In this period, ideas and techniques from Ergodic Theory have been percolating in many areas of mathematics and of applications. This project aims to expanding these interactions and to investigating the related problems in Ergodic Theory.
Of particular interest will be the horocycle flow on infinite type surfaces and the related questions in analytic number theory and on Teichmueller spaces, the noncommutative ergodic theorems in relation with geometric group theory and the ergodic theory of partially hyperbolic dynamical systems.
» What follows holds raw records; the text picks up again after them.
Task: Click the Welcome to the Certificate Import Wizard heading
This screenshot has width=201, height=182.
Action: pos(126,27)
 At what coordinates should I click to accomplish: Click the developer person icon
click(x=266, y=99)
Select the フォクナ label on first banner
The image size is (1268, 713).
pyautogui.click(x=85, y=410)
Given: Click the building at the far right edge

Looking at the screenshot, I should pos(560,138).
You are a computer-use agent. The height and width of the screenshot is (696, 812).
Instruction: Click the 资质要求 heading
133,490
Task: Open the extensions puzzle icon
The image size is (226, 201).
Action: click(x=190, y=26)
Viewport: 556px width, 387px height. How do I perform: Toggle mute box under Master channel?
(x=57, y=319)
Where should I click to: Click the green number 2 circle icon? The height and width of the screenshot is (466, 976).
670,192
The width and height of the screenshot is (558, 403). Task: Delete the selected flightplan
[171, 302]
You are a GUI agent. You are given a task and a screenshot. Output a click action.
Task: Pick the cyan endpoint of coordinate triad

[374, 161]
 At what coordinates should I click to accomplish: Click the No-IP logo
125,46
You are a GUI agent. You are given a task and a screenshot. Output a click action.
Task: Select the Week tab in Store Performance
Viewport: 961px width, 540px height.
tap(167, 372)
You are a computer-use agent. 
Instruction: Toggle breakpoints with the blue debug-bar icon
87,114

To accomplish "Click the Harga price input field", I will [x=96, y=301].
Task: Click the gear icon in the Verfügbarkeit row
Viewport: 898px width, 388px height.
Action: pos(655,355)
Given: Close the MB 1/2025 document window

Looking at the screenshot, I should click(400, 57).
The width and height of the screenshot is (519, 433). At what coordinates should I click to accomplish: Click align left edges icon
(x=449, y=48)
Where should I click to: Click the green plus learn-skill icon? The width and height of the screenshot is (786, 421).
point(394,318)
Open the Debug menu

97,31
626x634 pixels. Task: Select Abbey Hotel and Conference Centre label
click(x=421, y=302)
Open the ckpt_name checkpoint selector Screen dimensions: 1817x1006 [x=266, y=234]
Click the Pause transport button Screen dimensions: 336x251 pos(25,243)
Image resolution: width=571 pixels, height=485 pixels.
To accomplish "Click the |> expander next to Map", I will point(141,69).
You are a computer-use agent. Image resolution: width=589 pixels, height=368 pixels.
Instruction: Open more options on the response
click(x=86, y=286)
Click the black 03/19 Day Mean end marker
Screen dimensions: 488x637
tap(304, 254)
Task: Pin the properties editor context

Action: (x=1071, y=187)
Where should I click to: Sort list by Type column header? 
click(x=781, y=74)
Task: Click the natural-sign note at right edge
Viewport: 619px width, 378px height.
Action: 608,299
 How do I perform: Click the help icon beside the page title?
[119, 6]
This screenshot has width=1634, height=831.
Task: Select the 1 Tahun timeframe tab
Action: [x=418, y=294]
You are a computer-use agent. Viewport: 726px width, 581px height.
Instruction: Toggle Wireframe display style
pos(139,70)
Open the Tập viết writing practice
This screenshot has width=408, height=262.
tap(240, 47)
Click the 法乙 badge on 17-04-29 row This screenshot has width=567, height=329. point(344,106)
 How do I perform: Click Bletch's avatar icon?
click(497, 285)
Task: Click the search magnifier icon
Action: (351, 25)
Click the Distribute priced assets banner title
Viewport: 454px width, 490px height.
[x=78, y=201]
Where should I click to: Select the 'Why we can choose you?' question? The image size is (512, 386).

Most of the work of the PI has been devoted to understanding properties of mathematical entropy in geometry, dynamics, geometric group theory and probability. Mathematical entropy is a measure of complexity of infinite systems at a finite scale. This notion comes from information theory originally, but it has proven to be extraordinarily flexible. Often, and this is what the PI explores, precise comparaison of the entropy with other global quantites allows to recognize hidden symmetries. For instance, the PI (with Lin Shu, from Peking University) has characterized symmetric spaces (these are spaces with as many isometries as possible) among Riemannian manifolds by a geometric general condition (no focal points) and the equality of two entropies. The PI had before proven (with Xiaodong Wang, Michigan State University) a stronger characterization of hyperbolic spaces by the equality case in still another inequality between entropies. Such rigidity results are proven here for Riemannian manifolds, but there are analogous questions for groups or for foliations. Looking for other extremal situations, the PI also proved regularity results for the entropy of random walks on hyperbolic groups. The PI spreads this knowledge and his discoveries by delivering lectures at seminars and conferences, organizing conferences, giving mini-courses at Summer schools, advising students, answering questions and in a general way by sharing information through all communication means available.